What the exercise asks: Give a verbatim repeat of the lines that run from the line containing "[Siehe Bild in voller Größe] (333, 921)" to the end of the data below.

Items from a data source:
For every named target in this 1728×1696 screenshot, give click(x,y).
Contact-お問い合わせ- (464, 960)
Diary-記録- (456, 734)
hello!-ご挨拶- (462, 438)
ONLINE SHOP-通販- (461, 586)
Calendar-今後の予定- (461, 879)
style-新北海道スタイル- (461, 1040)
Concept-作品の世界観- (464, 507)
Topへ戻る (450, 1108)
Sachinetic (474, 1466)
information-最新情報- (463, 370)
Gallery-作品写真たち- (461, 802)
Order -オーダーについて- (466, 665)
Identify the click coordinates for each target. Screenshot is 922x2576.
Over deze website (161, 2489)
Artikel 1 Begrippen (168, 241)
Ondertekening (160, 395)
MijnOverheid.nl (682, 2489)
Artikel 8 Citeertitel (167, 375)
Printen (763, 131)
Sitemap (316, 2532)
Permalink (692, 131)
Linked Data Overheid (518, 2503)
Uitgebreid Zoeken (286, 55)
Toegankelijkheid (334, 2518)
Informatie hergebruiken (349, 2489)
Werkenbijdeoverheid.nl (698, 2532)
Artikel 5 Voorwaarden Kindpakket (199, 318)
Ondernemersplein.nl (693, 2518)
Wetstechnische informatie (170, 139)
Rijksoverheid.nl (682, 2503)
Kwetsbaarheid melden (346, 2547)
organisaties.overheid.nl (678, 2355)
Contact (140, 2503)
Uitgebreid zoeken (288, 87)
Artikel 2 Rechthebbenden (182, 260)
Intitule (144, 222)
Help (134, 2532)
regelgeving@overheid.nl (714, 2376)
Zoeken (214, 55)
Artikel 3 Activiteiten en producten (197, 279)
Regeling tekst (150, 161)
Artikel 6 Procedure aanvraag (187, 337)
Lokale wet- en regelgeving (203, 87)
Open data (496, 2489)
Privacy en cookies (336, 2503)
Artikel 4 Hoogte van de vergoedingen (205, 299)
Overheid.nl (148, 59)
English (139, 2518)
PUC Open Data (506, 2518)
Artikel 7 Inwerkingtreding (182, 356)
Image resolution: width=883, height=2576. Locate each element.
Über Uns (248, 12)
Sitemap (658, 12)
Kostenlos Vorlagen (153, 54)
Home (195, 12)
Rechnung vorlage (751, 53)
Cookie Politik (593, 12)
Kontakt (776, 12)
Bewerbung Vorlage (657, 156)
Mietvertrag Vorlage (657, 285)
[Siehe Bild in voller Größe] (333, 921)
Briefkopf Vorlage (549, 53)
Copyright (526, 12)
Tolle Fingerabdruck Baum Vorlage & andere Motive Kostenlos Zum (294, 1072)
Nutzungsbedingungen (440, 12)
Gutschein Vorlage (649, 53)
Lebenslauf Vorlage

Answer to this exercise:
[Siehe Bild in voller Größe] (333, 921)
Briefkopf Vorlage (549, 53)
Copyright (526, 12)
Tolle Fingerabdruck Baum Vorlage & andere Motive Kostenlos Zum (294, 1072)
Nutzungsbedingungen (440, 12)
Gutschein Vorlage (649, 53)
Lebenslauf Vorlage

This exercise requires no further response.